Instructions to use haimgoldfisher/HalleluBERT_large_sentiment_analysis with libraries, inference providers, notebooks, and local apps. Follow these links to get started.
- Libraries
- Transformers
How to use haimgoldfisher/HalleluBERT_large_sentiment_analysis with Transformers:
# Use a pipeline as a high-level helper from transformers import pipeline pipe = pipeline("text-classification", model="haimgoldfisher/HalleluBERT_large_sentiment_analysis")# Load model directly from transformers import AutoTokenizer, AutoModelForSequenceClassification tokenizer = AutoTokenizer.from_pretrained("haimgoldfisher/HalleluBERT_large_sentiment_analysis") model = AutoModelForSequenceClassification.from_pretrained("haimgoldfisher/HalleluBERT_large_sentiment_analysis") - Notebooks
- Google Colab
- Kaggle
HalleluBERT_large_sentiment_analysis
This model is a fine-tuned version of HalleluBERT/HalleluBERT_large for Hebrew sentiment analysis.
The model was trained on the NNLP-IL/HebrewSentiment dataset.
Final evaluation results:
- Loss: 0.3670
- Accuracy: 0.8924
- Macro F1: 0.8918
- Weighted F1: 0.8922
🚀 Use this model
Quickstart with pipeline
from transformers import pipeline
classifier = pipeline(
task="text-classification",
model="haimgoldfisher/HalleluBERT_large_sentiment_analysis",
tokenizer="haimgoldfisher/HalleluBERT_large_sentiment_analysis",
return_all_scores=True,
)
text = "השירות היה מצוין והאוכל היה טעים מאוד!"
print(classifier(text))
# [[{'label': 'positive', 'score': 0.98}, {'label': 'neutral', 'score': 0.01}, {'label': 'negative', 'score': 0.01}]]

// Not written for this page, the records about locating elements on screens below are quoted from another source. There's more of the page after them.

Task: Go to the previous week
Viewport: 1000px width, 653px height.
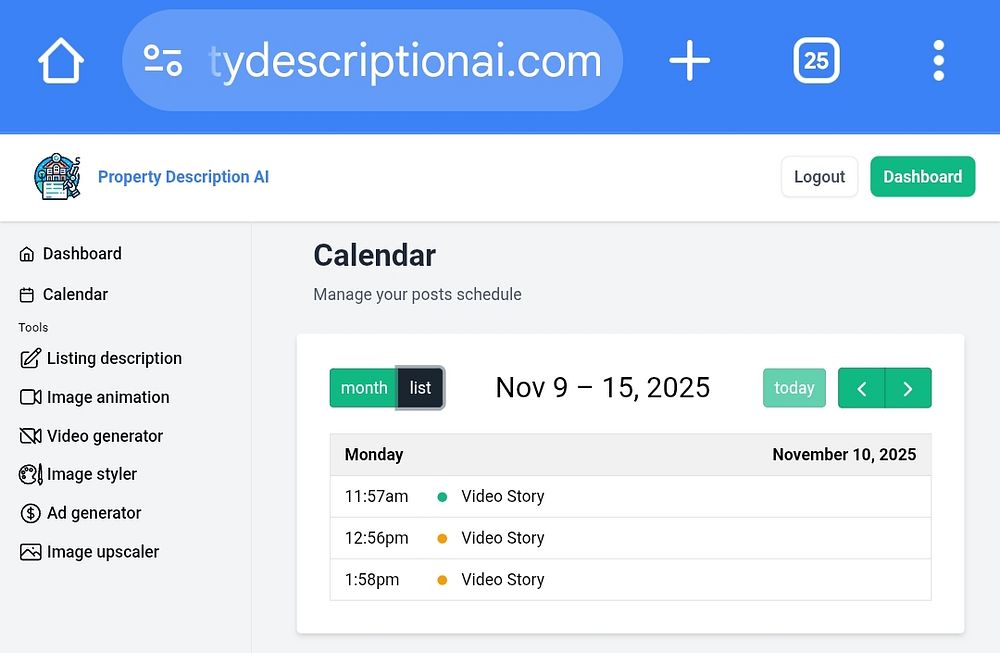Action: tap(861, 388)
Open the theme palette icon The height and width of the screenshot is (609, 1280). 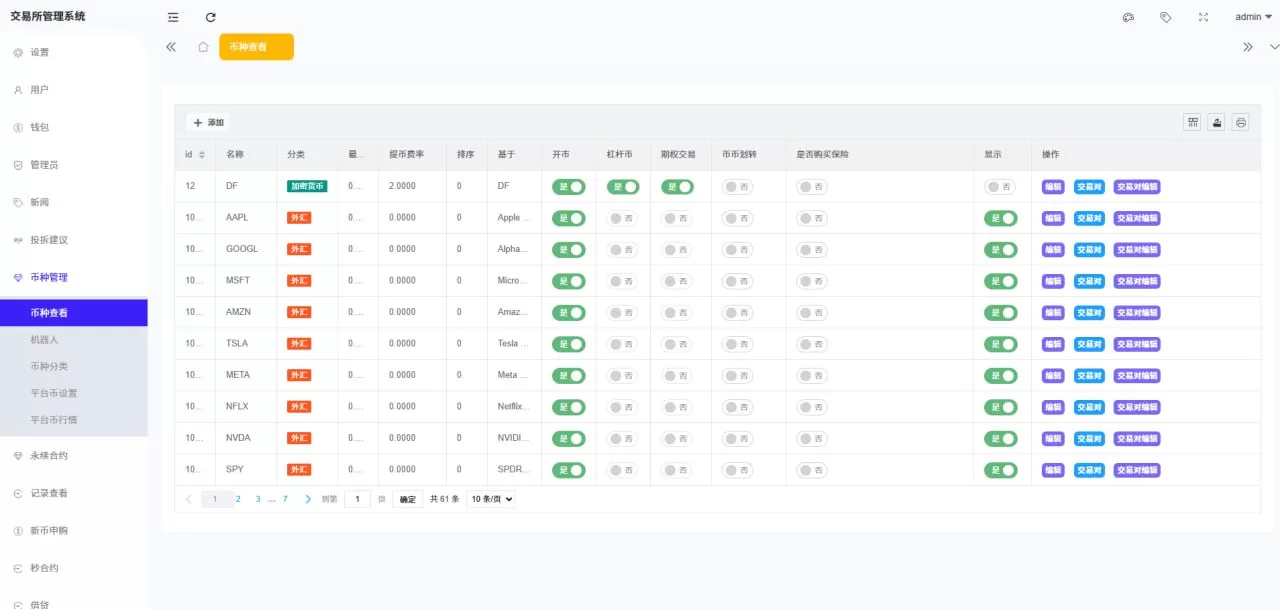point(1128,17)
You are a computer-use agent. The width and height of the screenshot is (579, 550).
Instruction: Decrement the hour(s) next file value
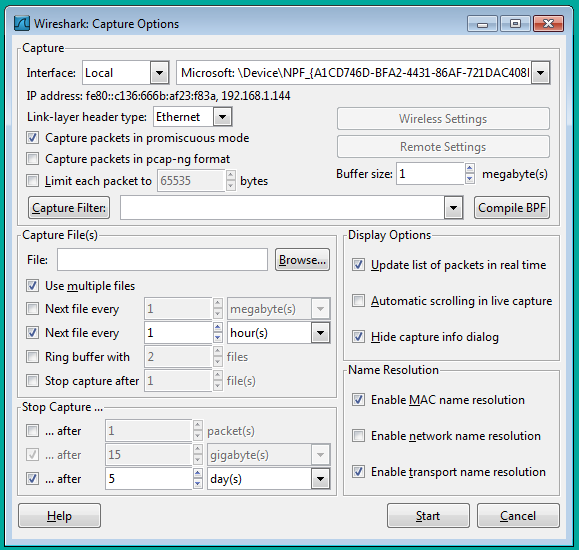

Direct loading with AutoModel
For batching, custom thresholds, or export workflows:
import torch
from transformers import AutoTokenizer, AutoModelForSequenceClassification
model_id = "haimgoldfisher/HalleluBERT_large_sentiment_analysis"
tokenizer = AutoTokenizer.from_pretrained(model_id)

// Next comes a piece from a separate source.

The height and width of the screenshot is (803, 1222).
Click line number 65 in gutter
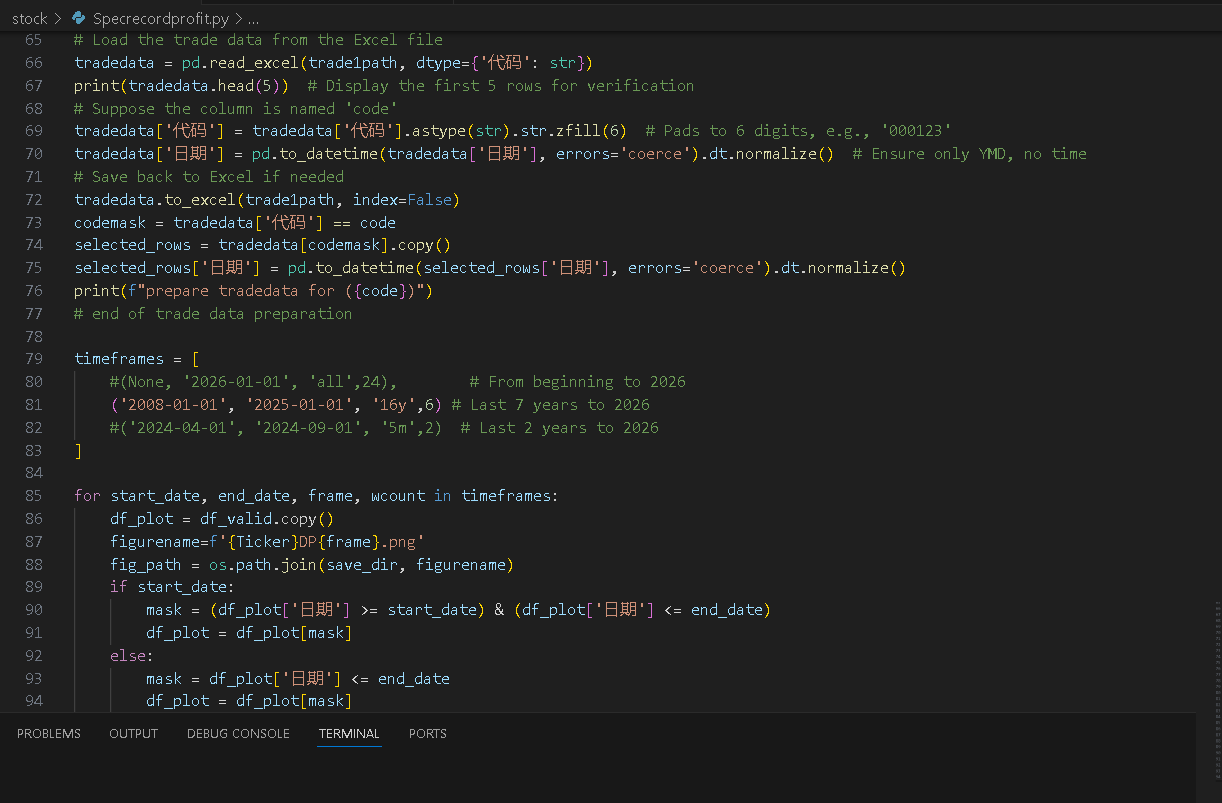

model = AutoModelForSequenceClassification.from_pretrained(model_id)
model.eval()
texts = [
"השירות היה מצוין והאוכל היה טעים מאוד!",
"החוויה הייתה מאכזבת והמחיר היה גבוה מדי.",
"ההזמנה הגיעה בזמן.",
]
inputs = tokenizer(texts, padding=True, truncation=True, max_length=128, return_tensors="pt")
with torch.no_grad():
logits = model(**inputs).logits
probs = torch.softmax(logits, dim=-1)
preds = probs.argmax(dim=-1)
labels = [model.config.id2label[p.item()] for p in preds]
for text, label, prob in zip(texts, labels, probs):
print(f"{label}\t({prob.max():.3f})\t{text}")
GPU / half-precision
HalleluBERT-Large is ~355M params — use fp16 on GPU for ~2× throughput:
import torch
from transformers import AutoTokenizer, AutoModelForSequenceClassification
device = "cuda" if torch.cuda.is_available() else "cpu"

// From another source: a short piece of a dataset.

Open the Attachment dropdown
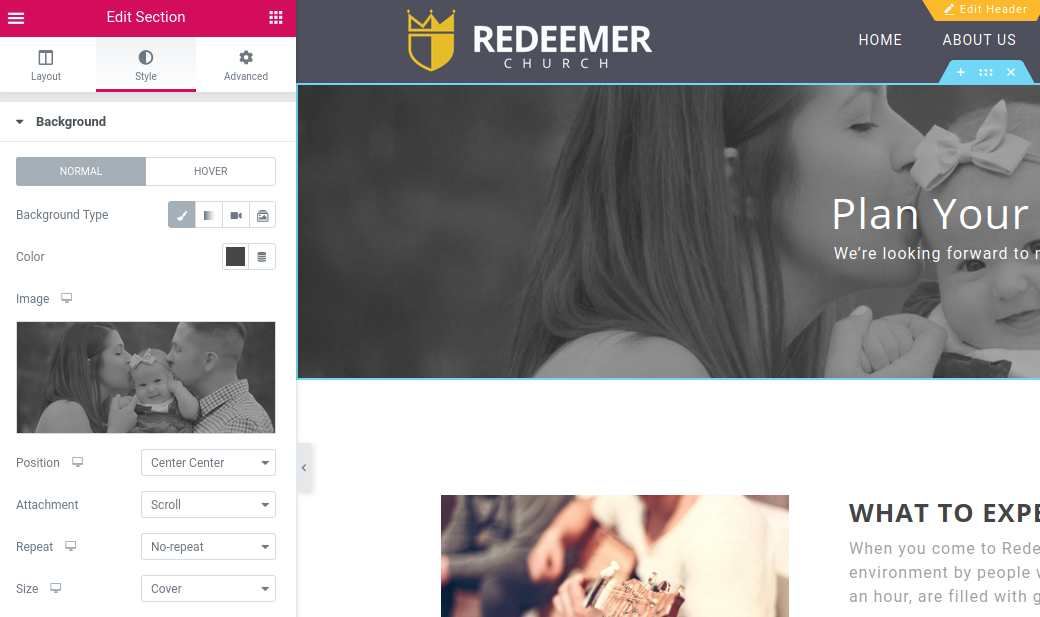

model = AutoModelForSequenceClassification.from_pretrained(
"haimgoldfisher/HalleluBERT_large_sentiment_analysis",
torch_dtype=torch.float16 if device == "cuda" else torch.float32,
).to(device)
🌐 Deploy
Inference Providers status: This model isn't currently deployed by any Hugging Face Inference Provider (Novita, Together, Hyperbolic, etc.), so the serverless widget on the model page may show "This model isn't deployed by any Inference Provider." You can request provider support here — react with 👍 to the discussion to upvote.
In the meantime, all four options below work today:
Option 1 — Inference Endpoints (recommended, HF-hosted)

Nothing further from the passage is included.